The other chief concern businesses have about remote work is that of security, particularly in regard to employees working on devices and networks outside of a company’s control. While concerns about data security and confidentiality are understandable, the reality is that the human element poses a far greater risk than hacking or malware. The 2023 Verizon Data Breach Investigations Report discovered that 74% of data breaches were the result of human error, such as the mishandling of login credentials, or human malice, such as with social engineering attacks.

Fortunately, businesses can implement a few key strategies to minimize the risk of human error and better safeguard their data:

  • Secure connections: Virtual private networks (VPNs) and encrypted connections create a secure online environment for remote workers.
  • Employee education: Regular training sessions equip employees with the knowledge to identify phishing scams, secure their home networks, and handle company data responsibly.
  • Comprehensive protection: Ensure that all devices, both personal and work-issued, have the latest security patches and anti-malware software installed to provide an additional line of defense. In addition, multifactor authentication (MFA) provides an extra layer of security by requiring multiple verification steps before granting access.

By actively addressing potential security gaps, businesses can enjoy the benefits of remote work without compromising sensitive information.

Myth #3: Hybrid and remote work prevent innovation and collaboration

The hybrid work model also often faces skepticism regarding its impact on collaboration and innovation. Critics posit that the creativity fostered by face-to-face interactions diminishes when team members work from different, disparate locations. 
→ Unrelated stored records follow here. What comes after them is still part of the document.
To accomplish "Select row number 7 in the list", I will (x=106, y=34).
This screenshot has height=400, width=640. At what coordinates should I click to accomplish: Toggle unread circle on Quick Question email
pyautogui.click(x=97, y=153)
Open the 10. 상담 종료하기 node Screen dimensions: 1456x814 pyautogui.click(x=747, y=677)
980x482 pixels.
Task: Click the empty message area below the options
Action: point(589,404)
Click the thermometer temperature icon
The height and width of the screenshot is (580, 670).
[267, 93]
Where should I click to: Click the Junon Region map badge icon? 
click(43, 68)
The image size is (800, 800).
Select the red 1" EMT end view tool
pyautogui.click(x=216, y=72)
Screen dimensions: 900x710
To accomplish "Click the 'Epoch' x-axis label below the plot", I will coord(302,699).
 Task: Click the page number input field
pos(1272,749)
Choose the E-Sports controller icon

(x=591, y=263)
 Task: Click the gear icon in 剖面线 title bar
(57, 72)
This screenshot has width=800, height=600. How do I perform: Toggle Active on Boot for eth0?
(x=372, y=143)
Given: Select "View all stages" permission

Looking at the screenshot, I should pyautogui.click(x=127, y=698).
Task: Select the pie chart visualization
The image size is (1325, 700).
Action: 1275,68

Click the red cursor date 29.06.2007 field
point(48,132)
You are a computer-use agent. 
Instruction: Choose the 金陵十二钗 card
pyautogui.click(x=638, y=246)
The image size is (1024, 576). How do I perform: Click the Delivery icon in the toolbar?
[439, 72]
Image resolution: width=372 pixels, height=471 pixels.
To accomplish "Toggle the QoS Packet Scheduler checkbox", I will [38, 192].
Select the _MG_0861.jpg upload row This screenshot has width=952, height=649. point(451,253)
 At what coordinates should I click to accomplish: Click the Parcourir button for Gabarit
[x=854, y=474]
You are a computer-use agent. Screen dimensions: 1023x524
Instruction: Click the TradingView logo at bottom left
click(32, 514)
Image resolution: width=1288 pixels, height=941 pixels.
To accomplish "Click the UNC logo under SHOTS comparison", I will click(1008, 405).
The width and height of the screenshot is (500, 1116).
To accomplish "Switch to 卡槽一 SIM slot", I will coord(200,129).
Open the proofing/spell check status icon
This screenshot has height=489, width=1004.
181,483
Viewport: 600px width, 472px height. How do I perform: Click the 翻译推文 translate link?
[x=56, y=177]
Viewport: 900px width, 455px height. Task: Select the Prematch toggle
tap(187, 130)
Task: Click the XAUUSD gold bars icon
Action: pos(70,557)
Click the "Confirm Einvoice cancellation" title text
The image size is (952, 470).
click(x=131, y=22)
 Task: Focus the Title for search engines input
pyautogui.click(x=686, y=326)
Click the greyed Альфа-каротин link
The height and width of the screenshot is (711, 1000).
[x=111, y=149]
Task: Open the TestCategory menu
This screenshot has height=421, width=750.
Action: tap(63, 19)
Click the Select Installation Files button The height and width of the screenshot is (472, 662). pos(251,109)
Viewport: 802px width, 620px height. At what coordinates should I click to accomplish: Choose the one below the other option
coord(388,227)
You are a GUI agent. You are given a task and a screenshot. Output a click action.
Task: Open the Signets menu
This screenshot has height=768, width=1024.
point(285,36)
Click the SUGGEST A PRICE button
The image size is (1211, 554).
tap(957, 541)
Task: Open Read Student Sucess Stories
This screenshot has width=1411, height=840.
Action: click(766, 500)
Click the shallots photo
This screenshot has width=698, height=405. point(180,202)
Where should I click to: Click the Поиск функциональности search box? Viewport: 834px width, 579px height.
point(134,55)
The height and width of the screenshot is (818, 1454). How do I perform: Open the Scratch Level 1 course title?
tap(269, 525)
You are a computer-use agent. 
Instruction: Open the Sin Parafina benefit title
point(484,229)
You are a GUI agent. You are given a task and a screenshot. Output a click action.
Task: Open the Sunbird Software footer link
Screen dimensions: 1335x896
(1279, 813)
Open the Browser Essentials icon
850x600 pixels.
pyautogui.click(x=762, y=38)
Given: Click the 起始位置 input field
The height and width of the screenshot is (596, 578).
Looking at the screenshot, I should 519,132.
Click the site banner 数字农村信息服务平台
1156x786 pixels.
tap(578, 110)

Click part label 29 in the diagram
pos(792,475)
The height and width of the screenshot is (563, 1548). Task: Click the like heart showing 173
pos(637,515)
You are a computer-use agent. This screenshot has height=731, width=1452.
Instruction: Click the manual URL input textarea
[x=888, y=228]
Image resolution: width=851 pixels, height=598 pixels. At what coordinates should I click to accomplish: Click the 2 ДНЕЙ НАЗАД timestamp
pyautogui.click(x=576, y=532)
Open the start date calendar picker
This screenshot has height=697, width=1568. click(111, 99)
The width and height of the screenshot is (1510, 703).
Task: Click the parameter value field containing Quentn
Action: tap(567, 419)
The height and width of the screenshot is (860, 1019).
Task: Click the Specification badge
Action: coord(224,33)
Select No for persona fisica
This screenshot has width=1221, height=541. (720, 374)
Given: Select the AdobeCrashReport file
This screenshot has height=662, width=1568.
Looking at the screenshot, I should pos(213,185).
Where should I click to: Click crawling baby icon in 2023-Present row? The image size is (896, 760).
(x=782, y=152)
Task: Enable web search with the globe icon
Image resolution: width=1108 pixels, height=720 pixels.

In truth, hybrid work, facilitated by properly managed cloud technologies, can actually improve innovation and collaboration in two key ways:

  • Diversity of thinking: The hybrid and remote work models free businesses from recruiting exclusively within a geographic area, enabling them to hire from farther afield, leading to a more diverse pool of perspectives, experiences, and ideas. 
  • Asynchronous collaboration: The same applications that allow such far-reaching collaboration also enable asynchronous input and feedback. Not everyone is well suited to generating ideas or providing constructive criticism in the moment, within the confines of a meeting. Outside of meetings, team members are free to generate and refine both their ideas and responses before sharing them with the team.